Ecological implications for garden management

While the deliberate planning of exotic plant species is highly controversial, exotics do not always have negative impacts. In habitat restoration projects (D'Antonio and Meyerson 2002), exotics can, for example, help to ameliorate soil fertility. In gardens, exotic plants are highly managed and could, late in the season, supplement native flowering plants to provide pollen and nectar for wild bees. Our results suggest that garden owners should plant natives that flower early in the season and may carefully consider to plant exotics that flower later when native plants are hardly available, so that constant flower resource availability is assured. This suggestion comes with a caveat, as exotic plants bear the risk of escaping from gardens and becoming invasive (van Kleunen et al. 2018). It is important to identify which exotic plants offer the least risk for invasion while extending the pollen and nectar supply for wild bees into the autumn (Tasker et al. 2020). In our data, gardened S. gigantea, despite being a globally invasive species, was attractive to many pollinators, although its total flower cover was low. In anthropogenically transformed but managed habitats such as urban gardens, similar but less invasive exotic plants may help to promote pollinators (Schlaepfer et al. 2011), while they may outcompete native vegetation and reduce pollinator diversity in more natural habitats such as meadows (e.g. Moroń et al. 2009). However, strategies to increase flower resources for urban pollinators should not primarily and exclusively target exotic plants, even though at present comparatively few late-flowering native species appeal to garden owners. For example, native Geranium and Trifolium species (also occurring partly naturally in gardens without being planted) flowered throughout September and October, and may together with other native species be used to increase resource availability for pollinators (Rundlöf et al. 2014).

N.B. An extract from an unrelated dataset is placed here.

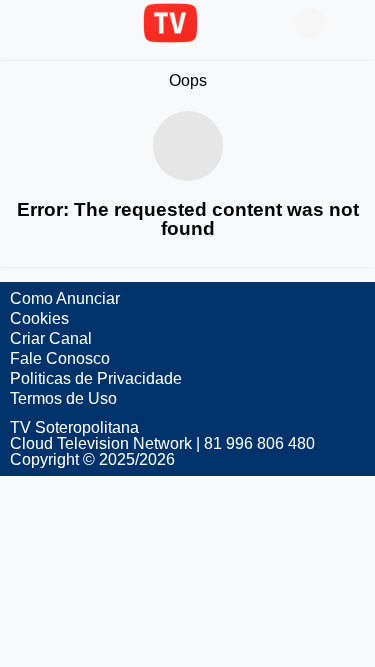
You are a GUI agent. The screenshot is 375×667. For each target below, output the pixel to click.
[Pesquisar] (350, 23)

Ideally such strategies for pollinators should be established at larger spatial scales, for example by including public green spaces in cities, because insects respond to resources at the landscape scale (e.g. Seibold et al. 2019). If large-scale actions are not feasible every individual garden owner can support pollinators by diversifying his or her garden. While many wild bees can forage at distances of up to 500 m or more (for large species) from their nest, this is energetically costly. Most individuals prefer to nest close-by flowers (Zurbuchen et al. 2010), which makes them benefit from local floral resources (e.g. Minckley et al. 1994). Combined with further insect-friendly measures such as avoidance of pesticides (exotic plant species often experience less pest problems), reduced mowing to allow some flowering weeds (Lowenstein et al. 2019), and the provision of nesting opportunities (von Königslöw et al. 2019), diverse pollinator communities may be preserved in highly modified urban ecosystems. To make sure that the late-flowering exotic plants have no negative effects on native pollinators, future studies might also consider effects of prolonged seasons due to climate change, where increased flower resources over consecutive years might influence fitness of individual pollinator species and consequently plant–pollinator interactions.